If this rubs off on Obama, it will benefit him in many swing states, including Florida, Ohio, Nevada and Virginia. "He's a huge asset everywhere he goes," Lake said.
Clinton has been active in Democratic primaries this year, doling out endorsements and recording robocalls to past supporters of himself or his wife. He's had no qualms about wading into Member-vs.-Member races, including in New Jersey and Pennsylvania, and has already appeared with Democratic Senate candidates in Nevada and North Dakota.

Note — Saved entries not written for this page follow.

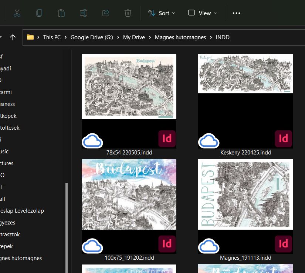
Task: Open the 100x75_191202.indd thumbnail
Action: click(x=129, y=194)
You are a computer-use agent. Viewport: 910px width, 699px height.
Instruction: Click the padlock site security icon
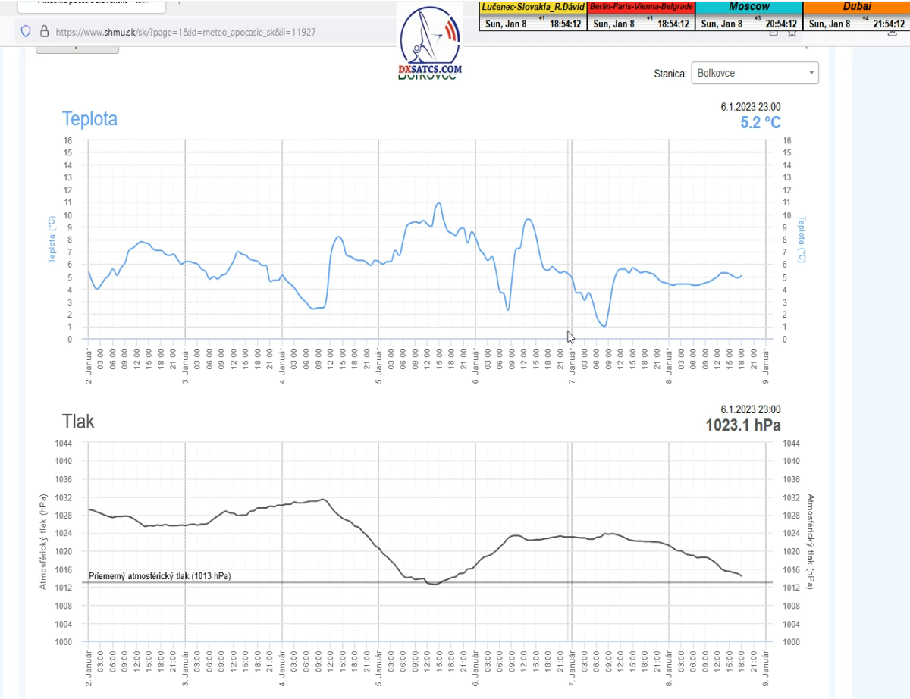coord(43,32)
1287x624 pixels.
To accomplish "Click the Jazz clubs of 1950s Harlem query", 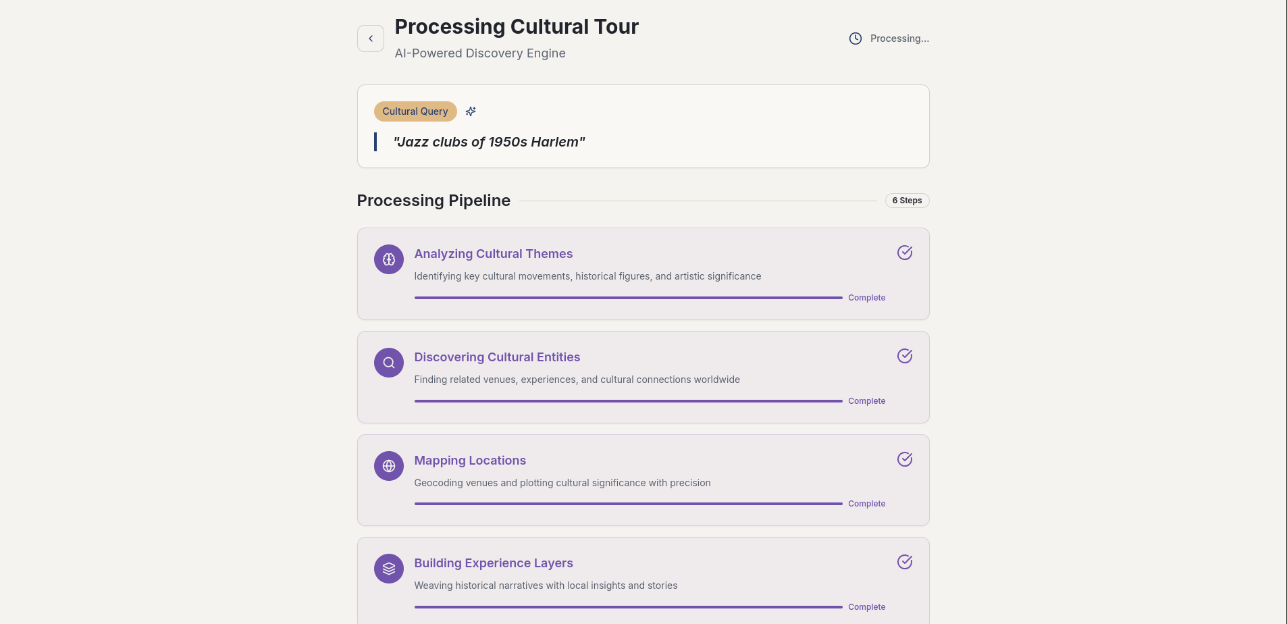I will coord(489,142).
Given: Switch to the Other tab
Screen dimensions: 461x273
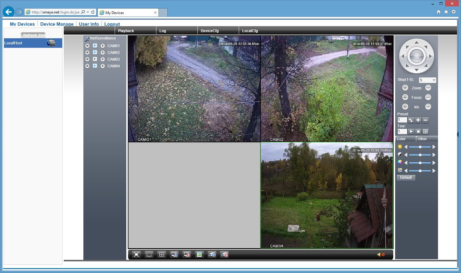Looking at the screenshot, I should 422,139.
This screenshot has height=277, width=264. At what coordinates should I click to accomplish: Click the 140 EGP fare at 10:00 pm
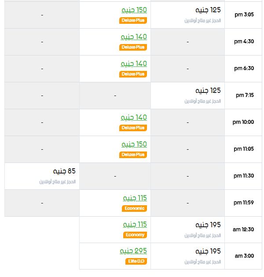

Clinton stepped into the Wisconsin governor recall in June, attending a rally for Milwaukee Mayor Tom Barrett. He's also attended primary rallies for Pennsylvania attorney general candidate Kathleen Kane, Rep. Silvestre Reyes (D-Texas) and Rep. Bill Pascrell (D-N.J.), who defeated Rep. Steven Rothman (D-N.J.).
The former president was in Nashua, N.H., on July 25 for a rally with gubernatorial candidate Maggie Hassan, then attended a fundraiser two days later in Washington, D.C., for Rep. John Lewis (D-Ga.). He was in Orlando, Fla., on Aug. 2 for his third Sunshine State fundraiser of the cycle on behalf of Sen. Bill Nelson (D-Fla.).
But for all the good will a Clinton endorsement or appearance can offer, it won't cancel out larger election trends or candidate quality.
He was active in the final months of 2010 for a mixed bag of winning and losing candidates amid a wave election cycle in which Republicans netted 63 House seats and cut deeply into Democrats' Senate majority. In 2009, Clinton went to bat in Virginia for McAuliffe in the gubernatorial primary, then in the general election for the Democratic nominee, Creigh Deeds, both of whom lost.
"Endorsements don't win elections," Republican pollster Glen Bolger said. "The value of endorsements is to cause voters to take a look at the endorsed candidate a little more closely. Given the Obama economy, a Clinton endorsement, reminding voters of better economic days, will have the effect of causing voters to give a look. Some Democrats will measure up to that closer look, while others will not."
Democratic pollster John Anzalone said Clinton "speaks the American people's language" and can connect in ways few other politicians from either party can.
"Voters always felt a personal attachment to Clinton because he came from blue-collar roots, was smart and worked hard to get where he is and showed the human frailty in his life that many people experience in different forms," Anzalone said. "But in the end, he even came through that."